This is the time of year when most baseball fans sink their collective teeth into a discussion about the best baseball movie ever made.
These days, that debate usually boils down to "Field of Dreams" or "Bull Durham," but for every classic of that nature there have been some swings and misses. Normally, it's easy to dismiss the stinkers, but some were simply so bad they deserve their own special recognition.
When compiling any sort of list like this, there needs to be parameters. I limited my choices to major theatrical releases through the years, movies that targeted a widespread audience -- and bombed.
My picks for the worst baseball movies:
5. "Damn Yankees" (1958): I'll probably take some heat for this choice because the film actually was critically acclaimed and did well financially, but -- come on -- a baseball musical? Just when you think there's going to be some great baseball to appreciate, everyone starts singing. There's no crying in baseball, at least according to "A League of Their Own," and there should be no singing.
4. "Fear Strikes Out" (1957): The story of Jimmy Piersall and his mental illness is a compelling one, and if this movie had been made today, I'm certain it would have been able to carry a stronger and more accurate message. In a way, this film, which starred Anthony Perkins and Karl Malden, was way ahead of its time for its subject matter. But the movie leaves more questions than the answers it tries to provide.

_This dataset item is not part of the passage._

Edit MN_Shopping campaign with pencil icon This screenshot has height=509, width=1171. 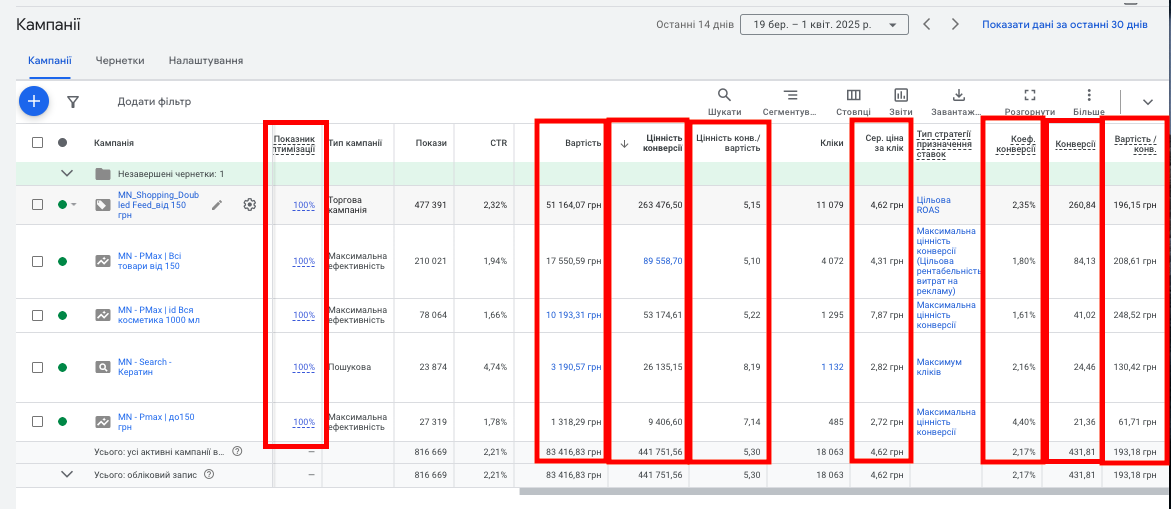coord(217,204)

3. "It Happens Every Spring" (1949): Unlike baseball musicals, I have absolutely nothing against a good baseball comedy -- unless it transcends silliness and enters into the realm of stupidity. This movie did. A college professor (Ray Milland) stumbles across a formula that if applied to a baseball causes it to automatically avoid contact with any wooden material. I require at least a thread of believability. The only thing that could have made it worse would have been Ray Milland singing.
2. "Major League II" (1994): Ricky "Wild Thing" Vaughn (Charlie Sheen) was not nearly as entertaining the second time around. There's a reason there has never been a "Field of Dreams II" or "Bull Durham II?" .

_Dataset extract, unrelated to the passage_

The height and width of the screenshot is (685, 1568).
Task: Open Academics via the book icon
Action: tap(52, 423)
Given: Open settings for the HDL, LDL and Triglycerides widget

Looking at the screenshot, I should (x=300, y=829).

1. "The Babe Ruth Story" (1948): Everything that "Pride of the Yankees" was in 1942 when Gary Cooper gave us the Lou Gehrig story, this movie, starring William Bendix as Babe Ruth, is not. This movie insulted the intelligence of anyone who saw it. There is a scene where Babe "cures" a paraplegic boy just by saying "hello." There is another spotlighting a boy dealing with cancer showing signs of improvement after the Babe hits his "called shot" home run in the 1932 World Series against the Cubs. The Boston Globe and the Washington Times once referred to this film as "the worst movie ever made." I think they were right.